JAMAR ANTHONY JACKSON, Defendant-Appellant. ________________________________________________________________
Appeal from the Iowa District Court for Scott County, Mary E. Howes
(plea) and Nancy S. Tabor (sentencing), Judges.
Jamar Anthony Jackson appeals the judgment and conviction entered
after he pled guilty to conspiracy to commit a forcible felony and accessory after
the fact. AFFIRMED.
Lauren M. Phelps, Davenport, for appellant.
Thomas J. Miller, Attorney General, Kyle Hanson, Assistant Attorney
General, Michael J. Walton, County Attorney, and Amy Devine, Assistant County
Attorney, for appellee.
Considered by Danilson, C.J., Potterfield, J., and Sackett, S.J.* Tabor, J.,
takes no part.
*Senior judge assigned by order pursuant to Iowa Code section 602.9206 (2013). 2
SACKETT, S.J.
Jamar Anthony Jackson appeals the judgment and conviction entered
after he pled guilty to conspiracy to commit a forcible felony and accessory after
the fact. He contends the trial court failed to adequately inform him of the rights
he would give up by pleading guilty and erred in accepting the plea. He also
contends he received ineffective assistance of counsel.

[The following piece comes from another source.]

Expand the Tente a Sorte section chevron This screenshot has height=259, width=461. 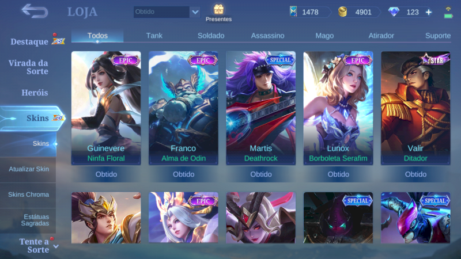pyautogui.click(x=56, y=246)
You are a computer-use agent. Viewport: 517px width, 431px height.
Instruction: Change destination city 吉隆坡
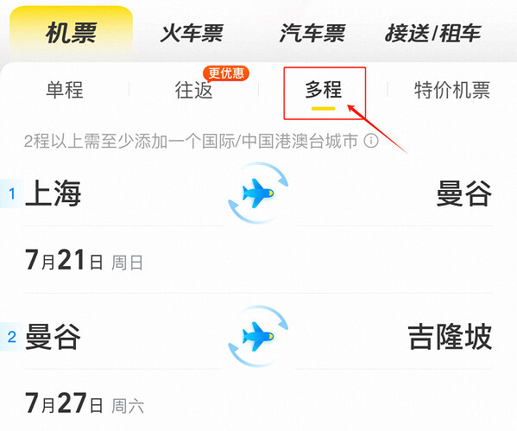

The entry of a guilty plea and its acceptance is a final adjudication of a
defendant’s guilt. State v. LaRue, 619 N.W.2d 395, 397 (Iowa 2000). By
pleading guilty, a defendant waives any constitutional challenge that would
undermine the conviction, with five recognized exceptions. Id. A defendant
retains the ability to challenge insufficient trial information or facial constitutional
vagueness of the statute, claim a plea was uninformed or involuntary, bring a
double jeopardy claim, challenge the sentencing statute, and claim ineffective
assistance of counsel that calls into question the voluntariness of the plea. Id.
He challenges only the last of these on appeal, arguing counsel was ineffective in
failing to challenge the court’s inadequate plea colloquy. Because the record is
not adequately developed to allow us to consider the merits of this claim on direct
appeal, we affirm Jackson’s conviction and preserve his ineffective-assistance
claims for further development during postconviction proceedings. See State v.
Straw, 709 N.W.2d 128, 133 (Iowa 2006).
AFFIRMED.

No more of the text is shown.